# EXTRAIT
# # #

Depuis une quinzaine d'années environ, l'audiovisuel et en particulier l'univers des séries, dynamisé par l'émergence de la VoD, s'est progressivement tourné vers des scénarii mettant en scène des anti-héros comme personnages principaux. L'émergence de ces protagonistes a certainement été profitable : leurs personnalités sont plus complexes, plus nuancées, donc plus proches de la réalité. Cette évolution est sans doute une réaction vis-à-vis d'une trop longue époque où nos héros étaient sans peur et sans reproche, à l'image d'un Tintin, mais qui apparaissent à la longue un peu mièvres. Finis "La petite maison dans la prairie" et "Sept à la maison", place aux anti-héros !
Pour autant cette tendance m'interroge : ces héros des temps postmodernes doivent-ils devenir une généralité et une référence ?
Je n'ai pas une immense culture des séries, mais honnêtement je ne vois quasiment plus que ça : des personnages certes charismatiques - à l'image ici de l'excellent Cillian Murphy -, à la personnalité mystérieuse et trouble, mais uniquement guidés par leur ego ou leurs ambitions personnelles. Les exemples sont légion.

# # #

# DONNÉES ENREGISTRÉES
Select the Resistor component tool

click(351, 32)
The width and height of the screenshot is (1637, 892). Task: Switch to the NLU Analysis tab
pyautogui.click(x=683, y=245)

# # #

# CONSIGNE
Mets à jour l'extrait sur les anti-héros en le recopiant à partir des mots « Depuis une quinzaine » jusqu'aux mots « aux anti-héros ! » inclus. Remplace « Tintin » par « Zorro ».

# RÉPONSE COMPLÈTE
Depuis une quinzaine d'années environ, l'audiovisuel et en particulier l'univers des séries, dynamisé par l'émergence de la VoD, s'est progressivement tourné vers des scénarii mettant en scène des anti-héros comme personnages principaux. L'émergence de ces protagonistes a certainement été profitable : leurs personnalités sont plus complexes, plus nuancées, donc plus proches de la réalité. Cette évolution est sans doute une réaction vis-à-vis d'une trop longue époque où nos héros étaient sans peur et sans reproche, à l'image d'un Zorro, mais qui apparaissent à la longue un peu mièvres. Finis "La petite maison dans la prairie" et "Sept à la maison", place aux anti-héros !